Essayiste, poétesse et romancière, Dionne Brand est une autrice afro-canadienne d’envergure qui, sans contredit, gagne à être connue. Pour ma part, L’amour, à peu près, son dernier roman, fût une initiation à l’oeuvre de cette femme aux multiples talents. Domiciliée à Toronto, sa connaissance intime de la ville transparaît à un point tel que celle-ci y est présentée presque comme un personnage du livre à part entière. On y sent ses odeurs, on voit son architecture et on reconnait l’empreinte de ses différents quartiers. Ce roman possède définitivement une urbanité vibrante.
Par ailleurs, le style de l’auteur est plutôt contemplatif et son écriture poétique. Ici, il n’y a point de rebondissements soudains ou de trame narrative habilement enchevêtrée. Cette approche laisse toute la place à l’exploration en profondeur des relations et des sentiments humains.

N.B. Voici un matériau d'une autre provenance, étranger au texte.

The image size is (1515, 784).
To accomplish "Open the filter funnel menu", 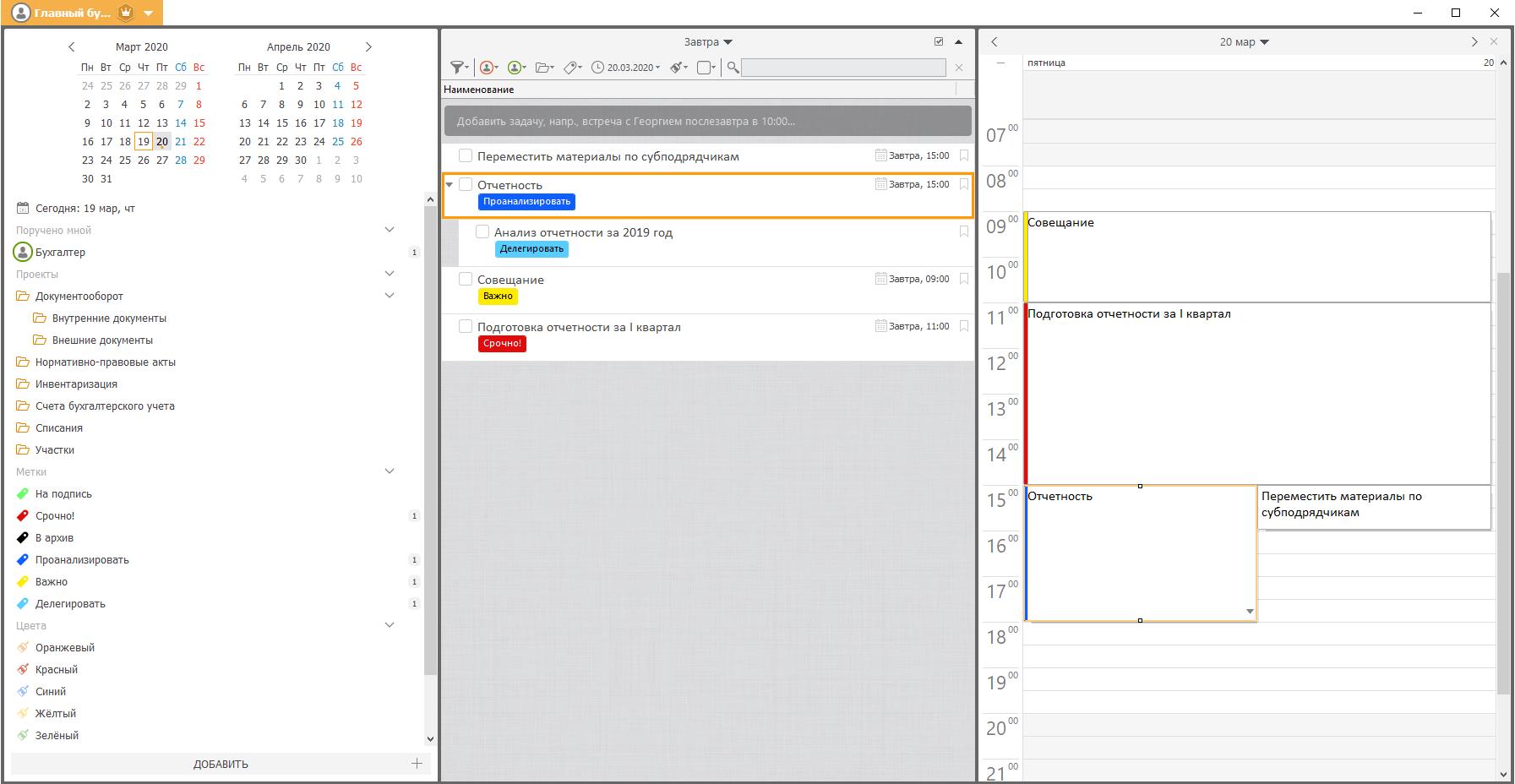I will coord(459,68).
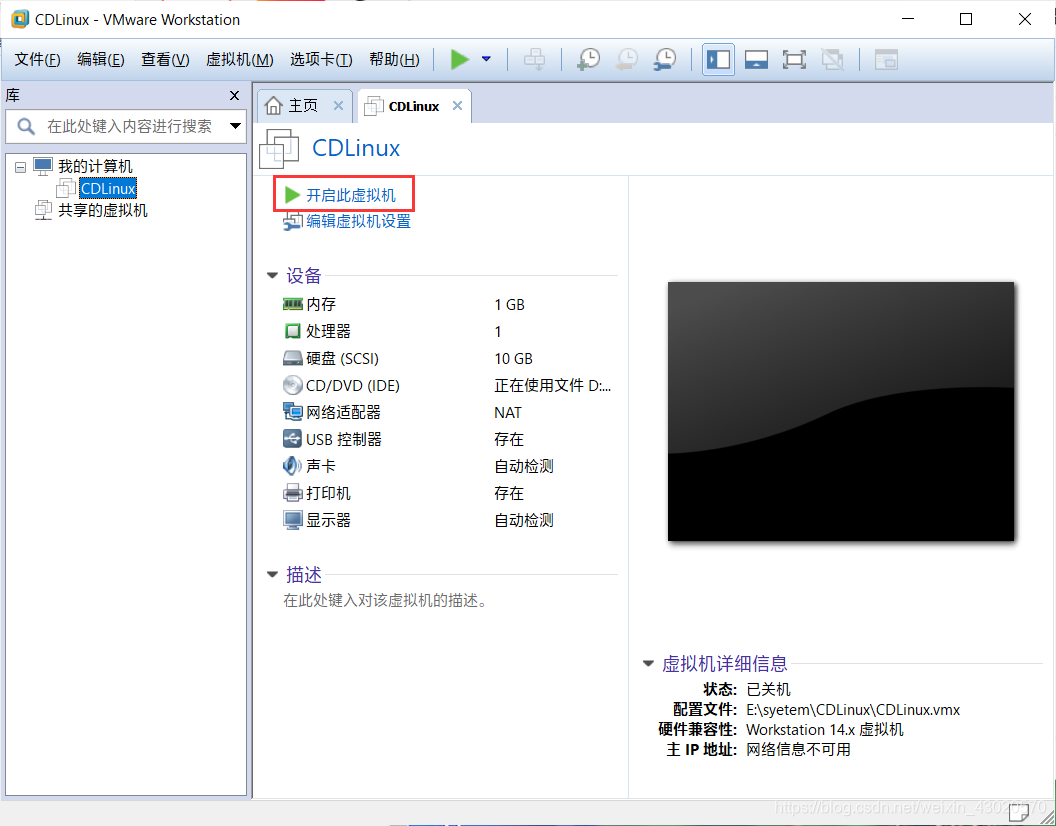Collapse the 设备 section
This screenshot has width=1056, height=826.
271,275
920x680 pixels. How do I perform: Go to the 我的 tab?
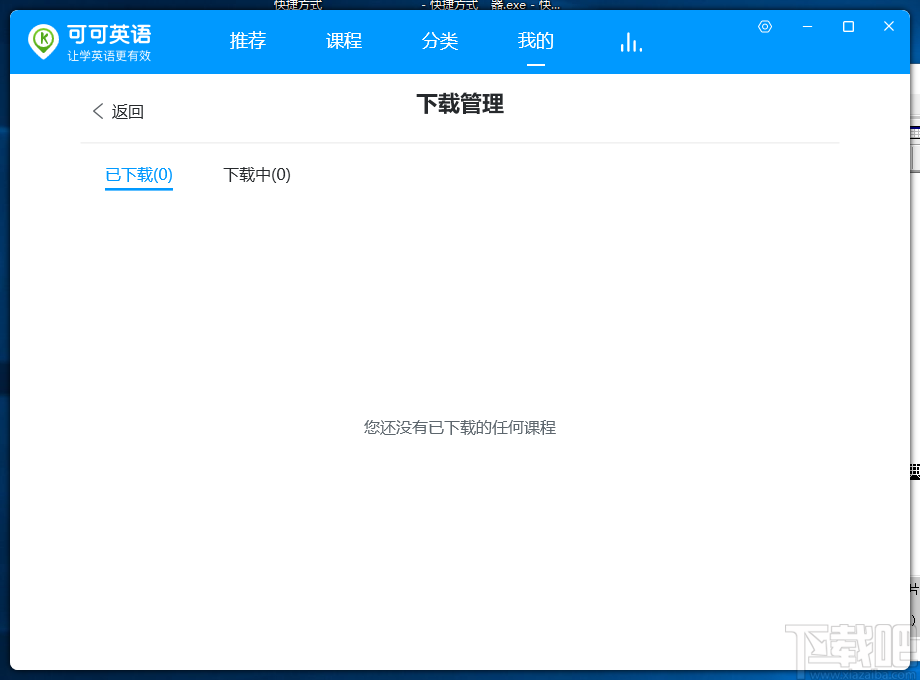[x=535, y=41]
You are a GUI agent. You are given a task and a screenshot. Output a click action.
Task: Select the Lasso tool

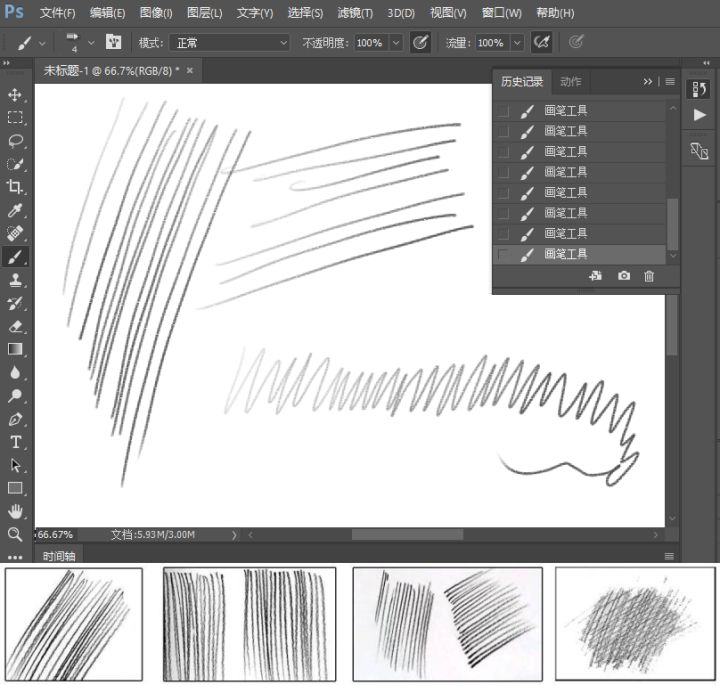(x=15, y=141)
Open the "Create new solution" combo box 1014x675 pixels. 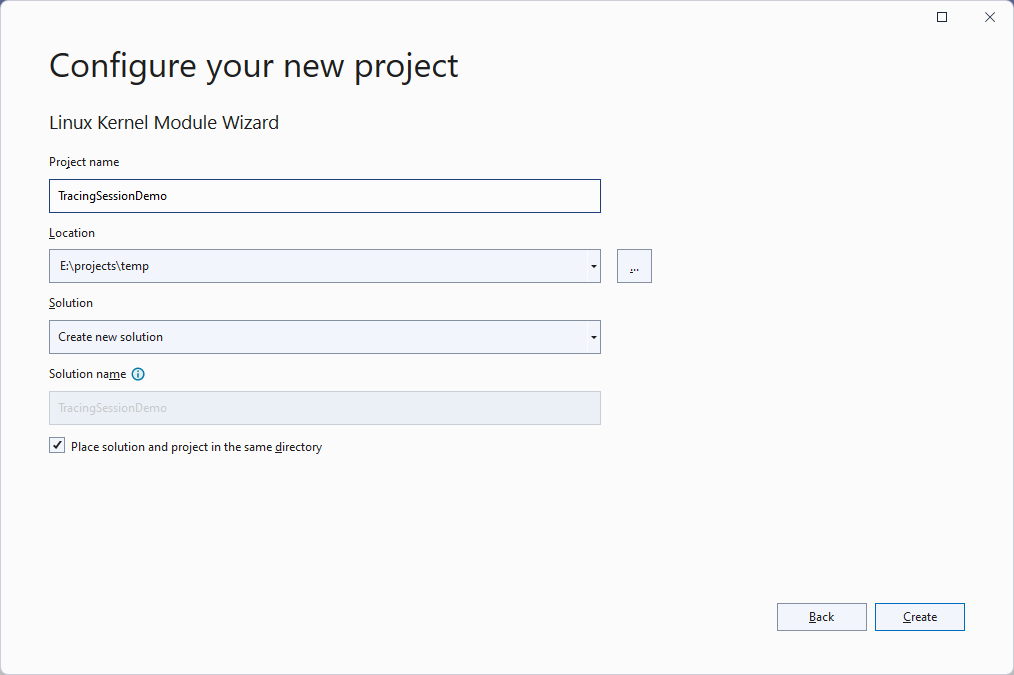tap(315, 337)
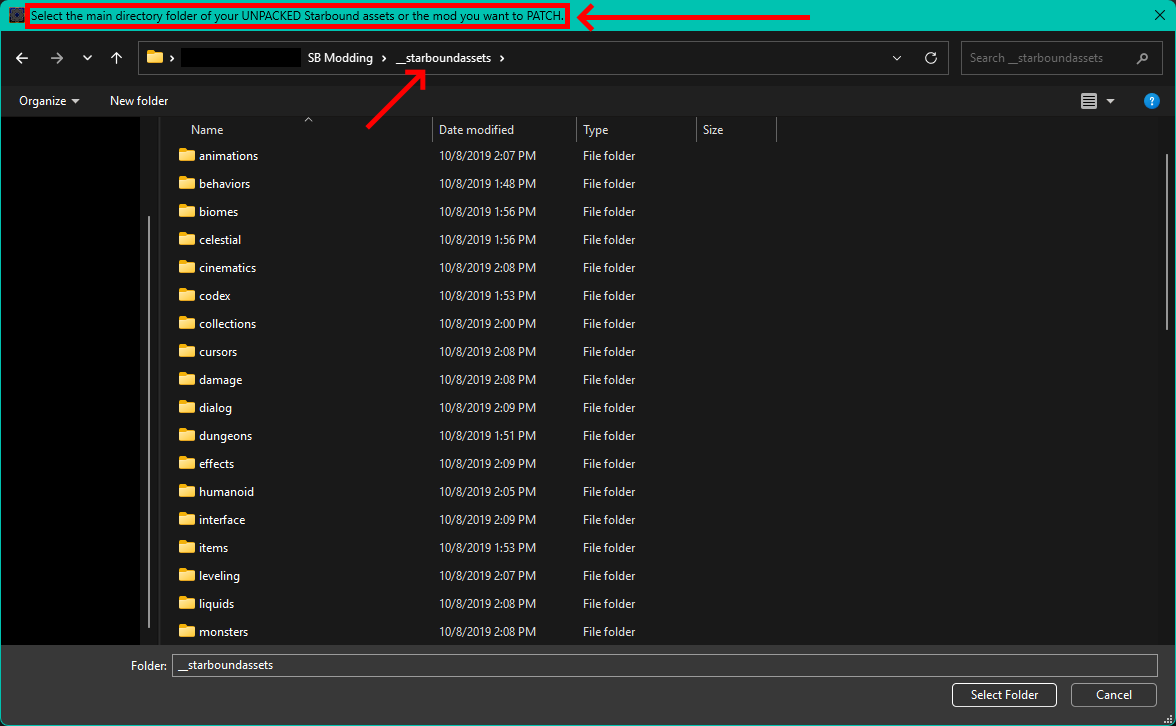Refresh the __starboundassets folder view
The height and width of the screenshot is (726, 1176).
[x=931, y=58]
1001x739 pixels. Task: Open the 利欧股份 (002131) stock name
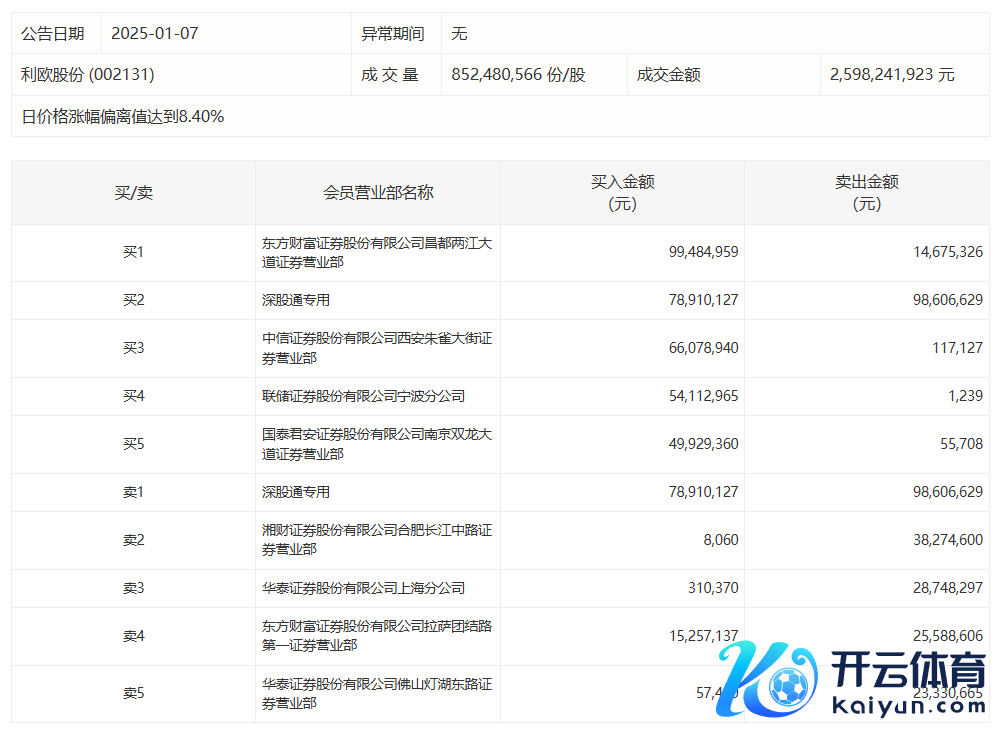[88, 75]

On y retrouve June, une femme forte et fragile, intuitive et marginale. On aime son côté naïf et bohème, mais il nous exaspère à la fois. Sa relation amoureuse avec Sydney, empreinte de querelles à la fois banales et révélatrices du vide qui les sépare, dévoile la complexité de tisser des liens humains profonds, réciproques et durables. Deux vies en parallèle. Est-ce vraiment ça l’amour? Pour moi, L’amour, à peu près est une histoire sur les êtres humains qui se côtoient sans se connaître, qui se rapprochent sans connecter. C’est une incursion dans nos tentatives de développer et d’entretenir des relations avec des personnes choisies et d’autres qui nous sont imposées par la vie, au gré des liens familiaux ou des rencontres fortuites.
Autour de June gravitent un ensemble de personnages qui s’entrecroisent et enrichissent cette exploration. Les petits gestes du quotidien révèlent leurs angoisses et les fils ténus qui les rattachent les uns aux autres. Bref, on ne ressort pas de cette lecture transformé, mais ça nous amène définitivement à réfléchir sur la solidité et l’authenticité de nos liens sociaux.
* Ce livre a fait l’objet d’une discussion au club de lecture dont je fais partie. J’adresse un merci tout spécial aux participant.es. Vos réflexions ont alimenté les miennes, ce qui a définitivement enrichi cette critique.